Allora è un film sulla democrazia? 

Come le idee, che a volte arrivano da molto lontano, anche le parole e i concetti possono nascere da etimologie diverse. Per esempio democrazia per gli occidentali deriva dal greco, per la nostra tradizione arabo-musulmana da i Daiamuna Karasi, i seggi occupati dai saggi (1). C’è uno schema del concetto, che è lo stesso che anima la democrazia greca. Certo, poi dovremmo distinguere tra musulmani e arabi. Che vengono assommati come fossero un unico genere, ma parliamo di diversità enormi. Senza considerare l’apporto delle frange laiche che animano le comunità. Non puoi però generalizzare, nè parlare di un solo mondo arabo: la varietà di storia, tradizioni, posizioni politiche, governi succedutisi, diversità concettuali (soprattutto in tema di potere) è immensa. Tuttavia qualcosa che rimanda alla poca libertà e alla sua mancanza ha a che fare spesso con forme di integralismo religioso e la cultura di una comunità e di un territorio. 

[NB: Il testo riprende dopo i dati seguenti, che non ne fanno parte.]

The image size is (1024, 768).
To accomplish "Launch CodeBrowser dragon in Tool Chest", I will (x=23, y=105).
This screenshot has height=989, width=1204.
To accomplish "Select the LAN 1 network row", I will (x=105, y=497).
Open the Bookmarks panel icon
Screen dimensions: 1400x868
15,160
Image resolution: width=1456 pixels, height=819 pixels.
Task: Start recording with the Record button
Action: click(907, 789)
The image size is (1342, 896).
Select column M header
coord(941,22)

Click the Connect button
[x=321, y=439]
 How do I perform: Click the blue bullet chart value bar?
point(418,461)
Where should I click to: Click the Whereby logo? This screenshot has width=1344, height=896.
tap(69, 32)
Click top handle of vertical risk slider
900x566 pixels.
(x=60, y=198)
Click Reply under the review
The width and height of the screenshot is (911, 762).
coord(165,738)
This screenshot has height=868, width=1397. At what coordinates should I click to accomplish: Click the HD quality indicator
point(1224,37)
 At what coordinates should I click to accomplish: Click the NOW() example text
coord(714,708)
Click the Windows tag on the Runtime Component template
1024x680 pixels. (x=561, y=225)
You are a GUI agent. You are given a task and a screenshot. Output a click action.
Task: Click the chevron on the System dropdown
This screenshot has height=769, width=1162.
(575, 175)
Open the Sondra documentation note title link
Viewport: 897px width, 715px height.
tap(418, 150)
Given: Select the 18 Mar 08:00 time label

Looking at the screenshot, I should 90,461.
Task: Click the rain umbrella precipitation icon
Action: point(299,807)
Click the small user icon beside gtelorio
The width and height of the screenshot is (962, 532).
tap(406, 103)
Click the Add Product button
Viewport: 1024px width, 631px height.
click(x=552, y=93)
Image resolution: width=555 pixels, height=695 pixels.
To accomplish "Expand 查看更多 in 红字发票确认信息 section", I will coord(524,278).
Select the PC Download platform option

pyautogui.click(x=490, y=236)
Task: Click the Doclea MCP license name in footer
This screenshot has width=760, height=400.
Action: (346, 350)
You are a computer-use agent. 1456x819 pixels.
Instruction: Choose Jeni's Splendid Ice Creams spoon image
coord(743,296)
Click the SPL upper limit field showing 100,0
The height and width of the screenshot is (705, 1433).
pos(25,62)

Se una comunità è ricca, è più facile vivere in democrazia?  

Io penso che la libertà sia il primo punto a favore del vivere in democrazia. Vuol dire principalmente essere e poter rispondere di sé stessi. Essere noi stessi, la nostra possibilità. Ma vivere liberi vuole poter dire anche vivere senza l’assillo della mancanza, che poi ti porta - specie in contesti degradati - a odiare chi ha di più. Ed è un tema di propaganda di facile impiego, che può essere amplificato e distorto, come pure la modernità accusata spesso di essere decadenza dei costumi e serbatoio di corruzione.


(*) In quella edizione della Mostra 1997, diretta da Felice Laudadio, sono stati selezionati, nella sezione Mezzogiorno: 100% Arabica  con Khaled e Cheb Mami di Mahmoud Zemmouri (Algeria / Francia)Bent familia di Nouri Bouzid con Leila Nassim (Tunisia); Cinque giorni di tempesta di Francesco Calogero con Roberto De Francesco, Amanda Sandrelli e Chiara Caselli (Italia); The locusts di John Patrick Kelley con Kate Capshaw e Ashley Judd (Usa); Go for Gold di Lucian Segura con Lars Rudolph e Maria de Medeiros (Germania, Spagna, Francia); Im namen der unschuld (In nome dell'innocenza) di Andreas Kelinert con Barbara Sukowa (Germania); Kokkuri di Zeze Takeshi con Ayumi Yamatsu (Giappone); The civil second war di Joe Dante con Beau Bridges, Joanna Cassidy e James Coburn (Usa); True love and chaos di Stavros Andonis Efthymiou con Naveen Andrews e Miranda Otto (Australia).


(1) Si tratta di una espressione sarcastica popolare contro la casta e la dittatura. Letteralmente, in arabo, la frase significa: "Abituati (daiamuna) al potere (karasi)".